A standard Eurocard board size has been chosen (220 x 233mm) so that the boards can be housed in standard card frames. We estimate that the power consumption of the board will be around 75W (max) and so getting power onto and heat off the boards will be a significant issue.

Earlier PCBs used Ethernet (at 100Mbps) for all of their host and peripheral I/O and this has proved to be a bottleneck. Providing Ethernet connections to all 48 chips on Spin4 would be very difficult and so we are using spare serial interfaces on the FPGAs to provide a high-speed I/O facility. Of the 12 serial interfaces provided by the 3 FPGAs that are used, 6 provide network connectivity for SpiNNaker links (SpinnLink) and 6 are available for I/O. We propose to develop an I/O standard for SpiNNaker peripherals based on an in-house protocol running over SATA hardware.

SpiNNaker Load Board PCB

Boards/machines The SpiNNaker Load Board PCB is a special-purpose PCB which has been developed for us by Smartest for production testing of packaged SpiNNaker devices. The picture here shows it being debugged (the temporary patch wires will be removed before it goes into active service!). A Spin3 board can be seen in the background which is being used to upload code onto this board via a SpiNNaker link connector on the underside of the PCB.

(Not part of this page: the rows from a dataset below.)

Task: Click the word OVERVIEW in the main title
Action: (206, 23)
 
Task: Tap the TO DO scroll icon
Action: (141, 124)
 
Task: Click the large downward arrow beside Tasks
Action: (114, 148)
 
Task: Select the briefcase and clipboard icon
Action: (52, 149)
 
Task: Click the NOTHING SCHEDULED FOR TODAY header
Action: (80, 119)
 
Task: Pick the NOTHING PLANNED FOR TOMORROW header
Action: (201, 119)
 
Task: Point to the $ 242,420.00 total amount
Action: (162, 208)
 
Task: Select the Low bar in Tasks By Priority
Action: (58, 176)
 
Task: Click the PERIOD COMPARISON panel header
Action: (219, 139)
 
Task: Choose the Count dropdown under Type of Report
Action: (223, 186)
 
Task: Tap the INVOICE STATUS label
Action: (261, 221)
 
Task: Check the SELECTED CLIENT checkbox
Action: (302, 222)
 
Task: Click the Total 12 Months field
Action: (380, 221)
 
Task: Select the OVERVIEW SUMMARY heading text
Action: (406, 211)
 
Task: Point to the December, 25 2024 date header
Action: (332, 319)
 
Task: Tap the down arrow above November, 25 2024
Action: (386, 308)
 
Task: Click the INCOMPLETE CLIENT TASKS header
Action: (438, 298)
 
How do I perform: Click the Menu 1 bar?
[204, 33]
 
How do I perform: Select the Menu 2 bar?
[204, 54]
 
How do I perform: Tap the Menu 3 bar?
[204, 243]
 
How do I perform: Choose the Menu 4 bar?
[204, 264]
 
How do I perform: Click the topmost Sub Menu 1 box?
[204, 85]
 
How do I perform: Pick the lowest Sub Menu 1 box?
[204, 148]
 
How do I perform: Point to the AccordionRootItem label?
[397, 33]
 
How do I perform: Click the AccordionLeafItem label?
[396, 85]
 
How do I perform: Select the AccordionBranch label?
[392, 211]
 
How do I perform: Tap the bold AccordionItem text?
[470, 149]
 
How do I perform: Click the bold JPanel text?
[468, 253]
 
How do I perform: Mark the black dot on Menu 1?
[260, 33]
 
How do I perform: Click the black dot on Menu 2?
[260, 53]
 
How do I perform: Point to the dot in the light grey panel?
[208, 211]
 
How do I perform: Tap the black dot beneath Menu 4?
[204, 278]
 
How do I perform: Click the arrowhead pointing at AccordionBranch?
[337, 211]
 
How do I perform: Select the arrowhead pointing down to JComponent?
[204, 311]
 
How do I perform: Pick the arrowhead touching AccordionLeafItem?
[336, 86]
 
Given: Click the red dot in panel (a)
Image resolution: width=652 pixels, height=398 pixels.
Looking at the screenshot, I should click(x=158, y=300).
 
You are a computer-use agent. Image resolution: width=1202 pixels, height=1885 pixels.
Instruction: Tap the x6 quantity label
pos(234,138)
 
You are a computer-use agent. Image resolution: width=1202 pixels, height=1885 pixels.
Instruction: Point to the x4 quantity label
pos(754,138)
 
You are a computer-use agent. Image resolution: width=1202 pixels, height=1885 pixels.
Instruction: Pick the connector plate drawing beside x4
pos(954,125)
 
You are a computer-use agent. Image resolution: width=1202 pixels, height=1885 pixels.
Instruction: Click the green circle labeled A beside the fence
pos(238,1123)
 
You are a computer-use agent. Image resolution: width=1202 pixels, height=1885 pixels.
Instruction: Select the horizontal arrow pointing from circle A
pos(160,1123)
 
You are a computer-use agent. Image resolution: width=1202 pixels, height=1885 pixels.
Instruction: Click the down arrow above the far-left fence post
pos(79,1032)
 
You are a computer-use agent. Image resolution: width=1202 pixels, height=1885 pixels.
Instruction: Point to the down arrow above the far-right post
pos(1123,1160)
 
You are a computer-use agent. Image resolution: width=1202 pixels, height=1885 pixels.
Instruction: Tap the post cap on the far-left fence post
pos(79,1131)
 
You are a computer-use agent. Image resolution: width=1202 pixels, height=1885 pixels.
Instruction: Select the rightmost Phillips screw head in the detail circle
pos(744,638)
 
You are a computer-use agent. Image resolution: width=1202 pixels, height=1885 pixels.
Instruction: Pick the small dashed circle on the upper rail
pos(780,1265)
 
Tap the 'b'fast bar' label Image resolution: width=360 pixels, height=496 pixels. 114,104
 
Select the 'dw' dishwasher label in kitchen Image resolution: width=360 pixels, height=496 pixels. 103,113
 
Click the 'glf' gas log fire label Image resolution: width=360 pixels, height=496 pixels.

This PCB attaches to a chip test machine (a Teradyne J750 in our case) and a mechanical handler inserts SpiNNaker chips, one by one, into the socket at the centre of the board. Test patterns are then applied and the chip is then either passed as fit for use or rejected because a defect has been found. We are currently (Q1 2012) developing test programs for this board. A second load board is being developed which replaces the socket with a set of 300 probe wires which allow bare SpiNNaker die to be tested in a similar manner.